### [Work to complete]
Echo every line of the data below verbatim.

### [Records for this exercise]
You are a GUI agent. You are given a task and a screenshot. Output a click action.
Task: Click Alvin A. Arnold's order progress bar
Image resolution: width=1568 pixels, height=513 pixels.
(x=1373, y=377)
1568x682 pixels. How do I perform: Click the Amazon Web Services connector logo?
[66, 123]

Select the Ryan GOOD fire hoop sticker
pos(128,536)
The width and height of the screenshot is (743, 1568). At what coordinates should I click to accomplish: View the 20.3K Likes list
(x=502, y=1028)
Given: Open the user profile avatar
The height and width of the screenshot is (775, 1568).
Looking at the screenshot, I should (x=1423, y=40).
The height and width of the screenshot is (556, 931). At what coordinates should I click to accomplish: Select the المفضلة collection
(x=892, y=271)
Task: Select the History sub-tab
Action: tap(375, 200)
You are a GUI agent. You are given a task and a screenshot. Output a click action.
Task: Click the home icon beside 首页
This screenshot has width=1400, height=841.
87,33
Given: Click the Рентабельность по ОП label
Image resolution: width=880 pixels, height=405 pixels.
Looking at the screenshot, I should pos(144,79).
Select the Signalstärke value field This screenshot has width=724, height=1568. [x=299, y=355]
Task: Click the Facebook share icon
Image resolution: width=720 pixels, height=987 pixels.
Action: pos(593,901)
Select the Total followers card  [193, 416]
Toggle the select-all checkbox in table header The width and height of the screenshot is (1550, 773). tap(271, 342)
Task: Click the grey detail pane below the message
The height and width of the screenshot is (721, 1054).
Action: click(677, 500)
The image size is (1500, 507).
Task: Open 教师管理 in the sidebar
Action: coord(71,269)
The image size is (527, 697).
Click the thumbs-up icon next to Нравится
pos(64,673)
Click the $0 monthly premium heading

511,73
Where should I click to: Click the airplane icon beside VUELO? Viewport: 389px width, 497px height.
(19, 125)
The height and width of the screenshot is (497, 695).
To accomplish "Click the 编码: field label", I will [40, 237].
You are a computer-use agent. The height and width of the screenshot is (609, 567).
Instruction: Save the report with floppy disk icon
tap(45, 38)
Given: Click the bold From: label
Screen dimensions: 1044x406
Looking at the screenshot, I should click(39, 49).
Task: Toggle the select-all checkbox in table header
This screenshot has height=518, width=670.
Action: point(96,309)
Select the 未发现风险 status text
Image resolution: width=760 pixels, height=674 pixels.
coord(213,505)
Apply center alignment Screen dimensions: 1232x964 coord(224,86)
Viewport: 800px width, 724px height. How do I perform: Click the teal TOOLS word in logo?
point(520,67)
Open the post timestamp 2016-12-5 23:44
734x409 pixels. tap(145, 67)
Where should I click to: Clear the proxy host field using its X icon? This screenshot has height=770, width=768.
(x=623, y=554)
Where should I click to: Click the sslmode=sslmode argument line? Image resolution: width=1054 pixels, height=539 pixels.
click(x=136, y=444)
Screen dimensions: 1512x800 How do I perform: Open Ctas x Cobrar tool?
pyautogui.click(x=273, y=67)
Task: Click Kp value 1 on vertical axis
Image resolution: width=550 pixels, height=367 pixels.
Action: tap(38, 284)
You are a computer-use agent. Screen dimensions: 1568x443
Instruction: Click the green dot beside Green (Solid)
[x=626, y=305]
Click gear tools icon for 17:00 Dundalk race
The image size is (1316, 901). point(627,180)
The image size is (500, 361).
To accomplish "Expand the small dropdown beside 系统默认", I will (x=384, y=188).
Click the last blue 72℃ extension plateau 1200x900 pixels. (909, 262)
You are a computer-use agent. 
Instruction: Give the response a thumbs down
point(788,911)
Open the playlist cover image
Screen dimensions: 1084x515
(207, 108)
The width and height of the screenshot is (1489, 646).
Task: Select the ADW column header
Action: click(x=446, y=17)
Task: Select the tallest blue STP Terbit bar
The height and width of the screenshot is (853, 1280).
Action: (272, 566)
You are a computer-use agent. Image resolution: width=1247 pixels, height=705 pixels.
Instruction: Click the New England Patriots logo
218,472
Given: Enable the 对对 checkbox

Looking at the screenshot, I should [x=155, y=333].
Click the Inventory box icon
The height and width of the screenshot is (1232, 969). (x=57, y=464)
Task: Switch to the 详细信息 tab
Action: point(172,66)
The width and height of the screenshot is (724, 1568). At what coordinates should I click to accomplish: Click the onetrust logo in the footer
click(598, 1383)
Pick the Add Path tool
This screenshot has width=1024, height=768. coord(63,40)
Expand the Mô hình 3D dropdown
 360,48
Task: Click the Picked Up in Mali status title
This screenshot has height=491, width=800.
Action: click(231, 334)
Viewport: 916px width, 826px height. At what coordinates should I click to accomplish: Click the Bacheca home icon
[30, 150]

### [Written response]
You are a GUI agent. You are given a task and a screenshot. Output a click action.
Task: Click Alvin A. Arnold's order progress bar
Image resolution: width=1568 pixels, height=513 pixels.
(x=1373, y=377)
1568x682 pixels. How do I perform: Click the Amazon Web Services connector logo?
[66, 123]

Select the Ryan GOOD fire hoop sticker
pos(128,536)
The width and height of the screenshot is (743, 1568). At what coordinates should I click to accomplish: View the 20.3K Likes list
(x=502, y=1028)
Given: Open the user profile avatar
The height and width of the screenshot is (775, 1568).
Looking at the screenshot, I should (x=1423, y=40).
The height and width of the screenshot is (556, 931). At what coordinates should I click to accomplish: Select the المفضلة collection
(x=892, y=271)
Task: Select the History sub-tab
Action: tap(375, 200)
You are a GUI agent. You are given a task and a screenshot. Output a click action.
Task: Click the home icon beside 首页
This screenshot has width=1400, height=841.
87,33
Given: Click the Рентабельность по ОП label
Image resolution: width=880 pixels, height=405 pixels.
Looking at the screenshot, I should pos(144,79).
Select the Signalstärke value field This screenshot has width=724, height=1568. [x=299, y=355]
Task: Click the Facebook share icon
Image resolution: width=720 pixels, height=987 pixels.
Action: pos(593,901)
Select the Total followers card  [193, 416]
Toggle the select-all checkbox in table header The width and height of the screenshot is (1550, 773). tap(271, 342)
Task: Click the grey detail pane below the message
The height and width of the screenshot is (721, 1054).
Action: click(677, 500)
The image size is (1500, 507).
Task: Open 教师管理 in the sidebar
Action: coord(71,269)
The image size is (527, 697).
Click the thumbs-up icon next to Нравится
pos(64,673)
Click the $0 monthly premium heading

511,73
Where should I click to: Click the airplane icon beside VUELO? Viewport: 389px width, 497px height.
(19, 125)
The height and width of the screenshot is (497, 695).
To accomplish "Click the 编码: field label", I will [40, 237].
You are a computer-use agent. The height and width of the screenshot is (609, 567).
Instruction: Save the report with floppy disk icon
tap(45, 38)
Given: Click the bold From: label
Screen dimensions: 1044x406
Looking at the screenshot, I should click(39, 49).
Task: Toggle the select-all checkbox in table header
This screenshot has height=518, width=670.
Action: point(96,309)
Select the 未发现风险 status text
Image resolution: width=760 pixels, height=674 pixels.
coord(213,505)
Apply center alignment Screen dimensions: 1232x964 coord(224,86)
Viewport: 800px width, 724px height. How do I perform: Click the teal TOOLS word in logo?
point(520,67)
Open the post timestamp 2016-12-5 23:44
734x409 pixels. tap(145, 67)
Where should I click to: Clear the proxy host field using its X icon? This screenshot has height=770, width=768.
(x=623, y=554)
Where should I click to: Click the sslmode=sslmode argument line? Image resolution: width=1054 pixels, height=539 pixels.
click(x=136, y=444)
Screen dimensions: 1512x800 How do I perform: Open Ctas x Cobrar tool?
pyautogui.click(x=273, y=67)
Task: Click Kp value 1 on vertical axis
Image resolution: width=550 pixels, height=367 pixels.
Action: tap(38, 284)
You are a computer-use agent. Screen dimensions: 1568x443
Instruction: Click the green dot beside Green (Solid)
[x=626, y=305]
Click gear tools icon for 17:00 Dundalk race
The image size is (1316, 901). point(627,180)
The image size is (500, 361).
To accomplish "Expand the small dropdown beside 系统默认", I will (x=384, y=188).
Click the last blue 72℃ extension plateau 1200x900 pixels. (909, 262)
You are a computer-use agent. 
Instruction: Give the response a thumbs down
point(788,911)
Open the playlist cover image
Screen dimensions: 1084x515
(207, 108)
The width and height of the screenshot is (1489, 646).
Task: Select the ADW column header
Action: click(x=446, y=17)
Task: Select the tallest blue STP Terbit bar
The height and width of the screenshot is (853, 1280).
Action: (272, 566)
You are a computer-use agent. Image resolution: width=1247 pixels, height=705 pixels.
Instruction: Click the New England Patriots logo
218,472
Given: Enable the 对对 checkbox

Looking at the screenshot, I should [x=155, y=333].
Click the Inventory box icon
The height and width of the screenshot is (1232, 969). (x=57, y=464)
Task: Switch to the 详细信息 tab
Action: point(172,66)
The width and height of the screenshot is (724, 1568). At what coordinates should I click to accomplish: Click the onetrust logo in the footer
click(598, 1383)
Pick the Add Path tool
This screenshot has width=1024, height=768. coord(63,40)
Expand the Mô hình 3D dropdown
 360,48
Task: Click the Picked Up in Mali status title
This screenshot has height=491, width=800.
Action: click(231, 334)
Viewport: 916px width, 826px height. At what coordinates should I click to accomplish: Click the Bacheca home icon
[30, 150]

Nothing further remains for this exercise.